Lawmakers bolster Boeing tanker deal
WASHINGTON – In what critics called a symbolic vote, the House on Thursday approved an amendment to boost a sagging Air Force plan to acquire 100 refueling tankers from the Boeing Co.
By voice vote, lawmakers amended a defense spending bill to require the Air Force to complete by next March 1 negotiations to purchase 80 Boeing 767 planes for use as refueling tankers. The Air Force plans to lease another 20 planes from Boeing in the $23.5 billion deal, which is stalled amid congressional criticism and a series of Pentagon reviews.
Rep. Norm Dicks, D-Wash., sponsored the amendment, which represented a rare bit of good news for the beleaguered deal, which has been sharply criticized by members of Congress and independent reviews authorized by the Pentagon.
Dicks, a senior member of the Defense Appropriations subcommittee, said that the House amendment “breathes new life into the effort” to acquire the tankers.
“The language in this bill actually requires – rather than simply allows – the Air Force to negotiate and sign a new deal for 767 tankers,” Dicks said.
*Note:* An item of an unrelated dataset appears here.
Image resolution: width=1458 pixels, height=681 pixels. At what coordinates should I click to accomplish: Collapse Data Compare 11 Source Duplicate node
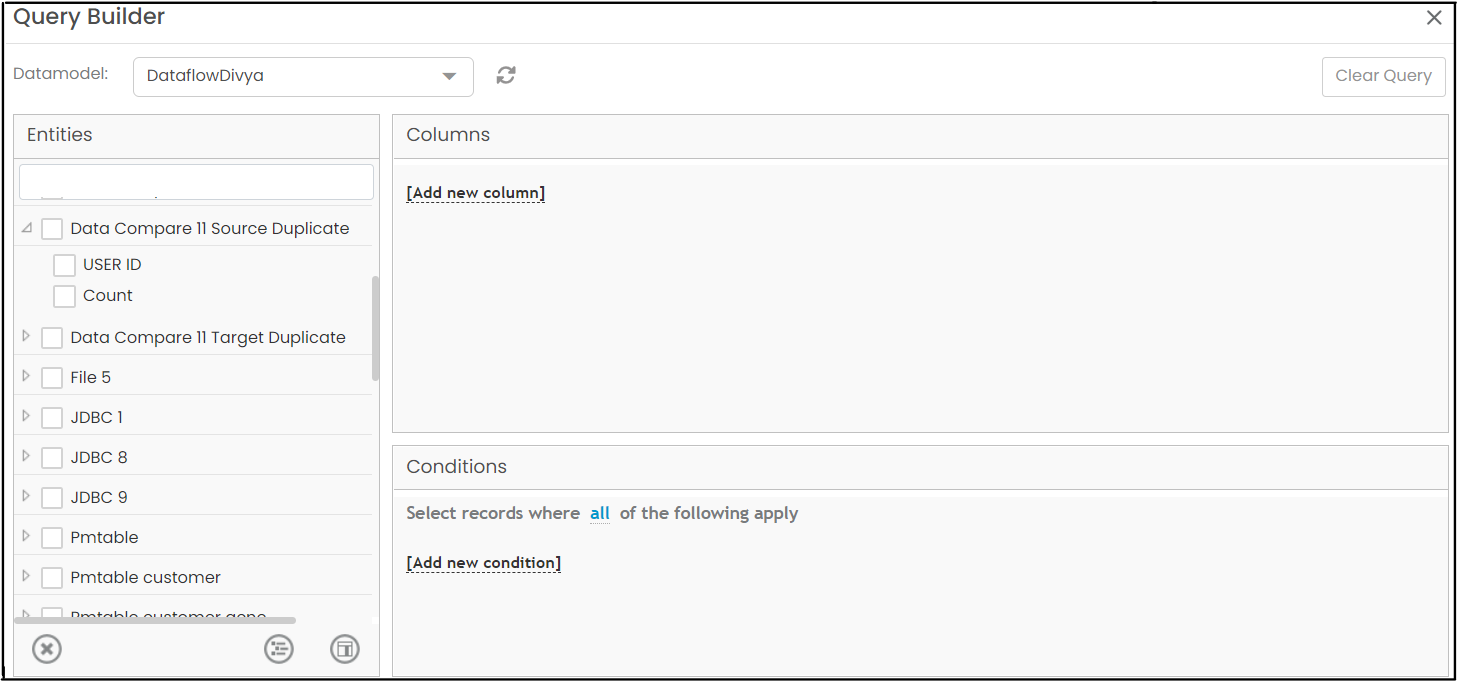[x=27, y=228]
The vote marked the first time that either chamber of Congress had acted so positively in favor of the tankers, Dicks said.
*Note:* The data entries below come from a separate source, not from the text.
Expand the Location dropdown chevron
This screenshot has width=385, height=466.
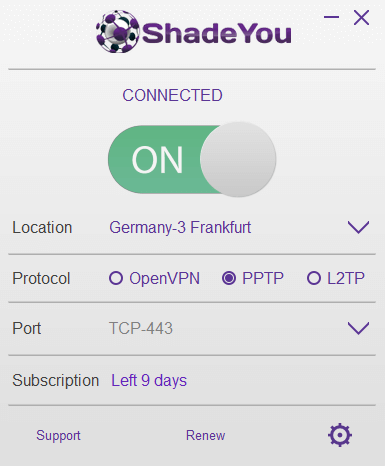358,227
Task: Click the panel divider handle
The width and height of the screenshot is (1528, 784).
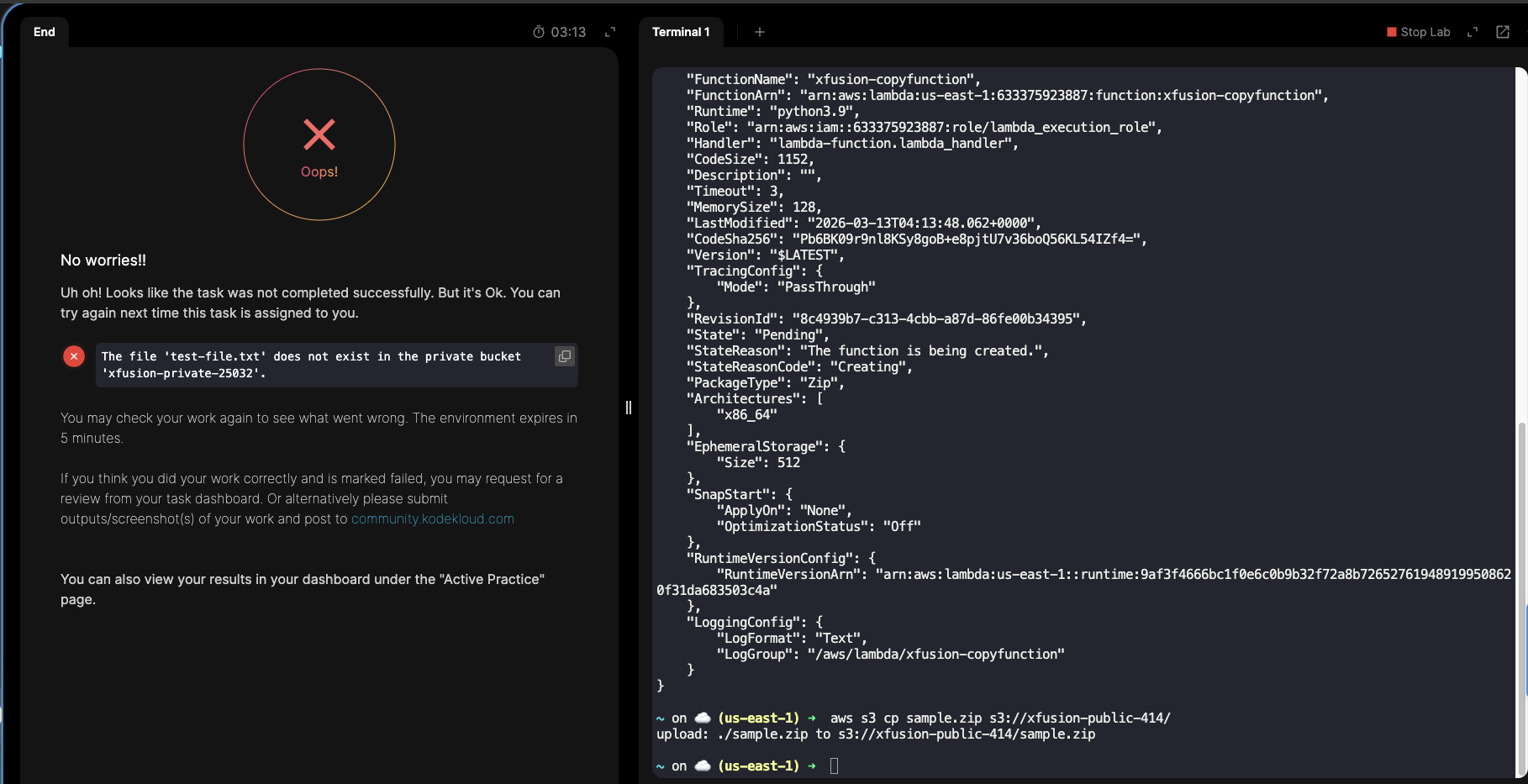Action: pos(629,408)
But a spokesman for a watchdog group that has criticized the tanker deal said the House action would accomplish little. The amendment is almost certain to be defeated in the Senate, where leaders of the Senate Armed Services Committee have vowed vigorous oversight, said Keith Ashdown, vice president of Taxpayers for Commons Sense.
“The House has become Boeing’s own version of the Alamo – it’s the last line of defense to a tanker contract that is overpriced and out of gas,” Ashdown said.
Dicks, who has pushed for the tanker deal for nearly three years, said the March 1, 2005, deadline would allow sufficient time for the Air Force to finish the negotiations and conduct a separate “analysis of alternatives,” as well an independent review being done by an outside panel.
“The need to begin replacing these 43-year old tankers remains as critical as ever” he said.”